───── TASK INPUTS ─────

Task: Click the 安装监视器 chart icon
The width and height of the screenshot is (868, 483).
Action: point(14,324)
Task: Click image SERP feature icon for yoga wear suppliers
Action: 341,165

─────

> [WHAT THE TASK ASKS]: Each entry is to be retyped precisely as it stands.

> [RESULT OF THE TASK]:
Task: Click the 安装监视器 chart icon
The width and height of the screenshot is (868, 483).
Action: point(14,324)
Task: Click image SERP feature icon for yoga wear suppliers
Action: 341,165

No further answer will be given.